We also rely, in part, on technology that we license from third parties, including software that is integrated with internally developed software and used in our software products to perform key functions. For example, we license reporting software from Cognos, Inc., application integration software from Business Objects, application integration software from Vignette, Inc. and an application platform suite of software from BEA Systems, Inc., on terms we believe to be commercially reasonable. We also license software for non-key functions from one or more technology vendors that we embed and ship with our software on terms we believe to be commercially reasonable. Typically, these licenses are worldwide, non-exclusive and royalty-based. The license agreements typically have terms of two to five years, and automatically renew for one-year terms unless terminated in accordance with their terms. If we are unable to continue to license certain of this software on commercially reasonable terms, including the reporting software from Cognos and the application platform suite from BEA Systems, we may face delays in releases of certain of our software solutions until equivalent technology can be identified, licensed or developed, and integrated into our current product. These delays, if they occur, may seriously harm our business. The royalties paid under these licenses were, in aggregate, less than 5% of our total revenue in each of our 2005, 2004 and 2003 fiscal years.

Employees:

As of February 28, 2005, we had 695 full-time regular employees and 221 full-time and part-time third-party contractors. None of our employees are represented by a labor union. We have experienced no work stoppages and believe that our employee relations are generally good. All of our employees sign non-compete agreements as a condition of employment.

Available Information:

Our fiscal year ends on February 28 or 29. We furnish our stockholders with annual reports containing audited financial statements. In addition, we file annual, quarterly and current reports, proxy statements and other information with the Securities and Exchange Commission.

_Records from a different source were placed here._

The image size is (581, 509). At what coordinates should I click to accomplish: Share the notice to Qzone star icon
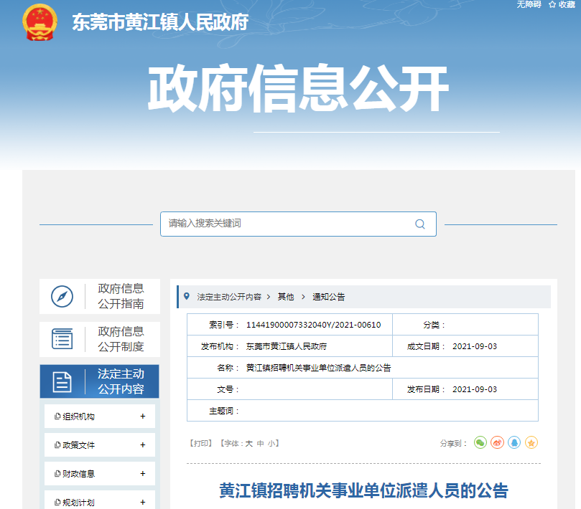point(531,443)
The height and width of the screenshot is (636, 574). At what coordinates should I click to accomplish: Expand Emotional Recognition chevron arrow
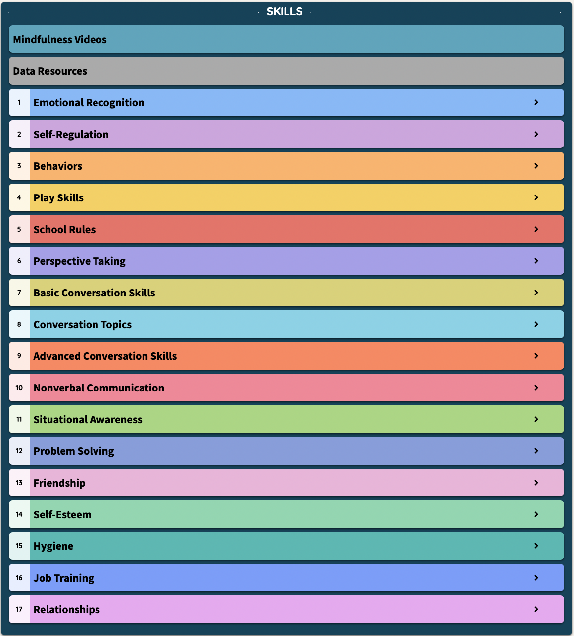536,102
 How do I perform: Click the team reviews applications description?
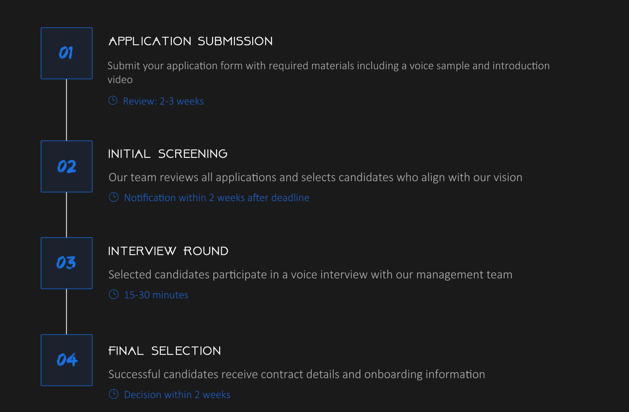point(315,177)
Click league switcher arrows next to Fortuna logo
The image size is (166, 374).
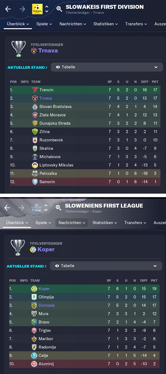click(x=47, y=9)
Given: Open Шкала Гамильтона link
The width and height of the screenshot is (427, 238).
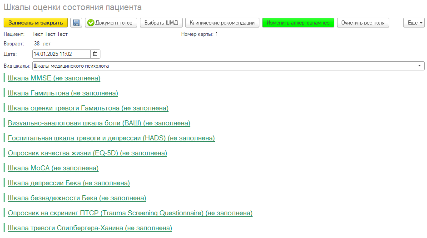Looking at the screenshot, I should pyautogui.click(x=63, y=94).
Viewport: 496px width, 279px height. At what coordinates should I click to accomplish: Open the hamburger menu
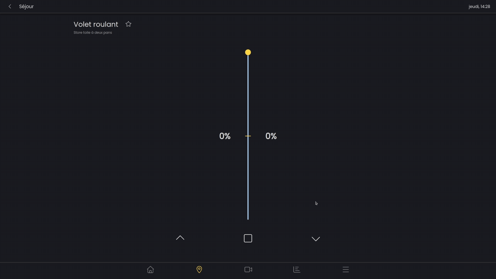coord(346,269)
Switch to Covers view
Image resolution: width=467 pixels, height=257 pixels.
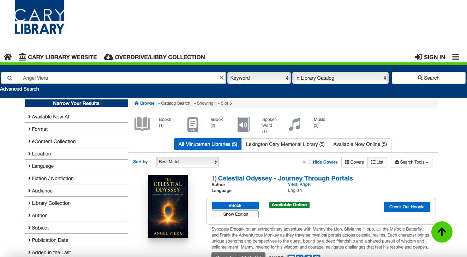(x=354, y=162)
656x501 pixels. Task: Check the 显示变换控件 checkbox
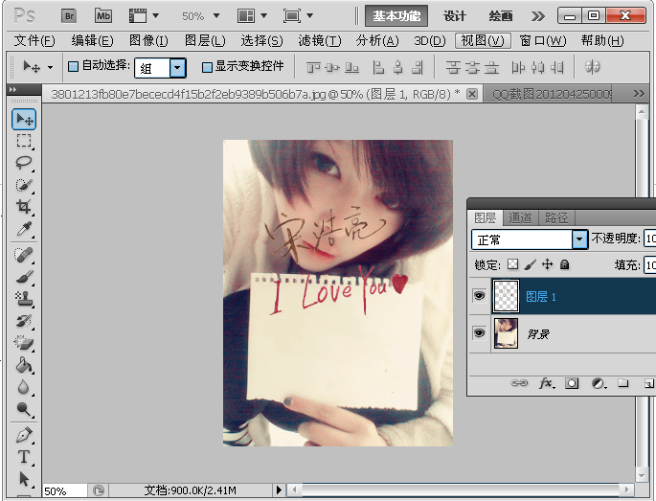[207, 67]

You may read and copy any reports, statements or other information that we file with the Securities and Exchange Commission at the Securities and Exchange Commission’s Public Reference Room at 450 Fifth Street, N.W., Washington D.C. 20549. You can request copies of these documents, upon payment of a duplicating fee, by writing to the Securities and Exchange Commission. Please call the Securities and Exchange Commission at 1-800-SEC-0330 for further information on the operation of the Public Reference Room.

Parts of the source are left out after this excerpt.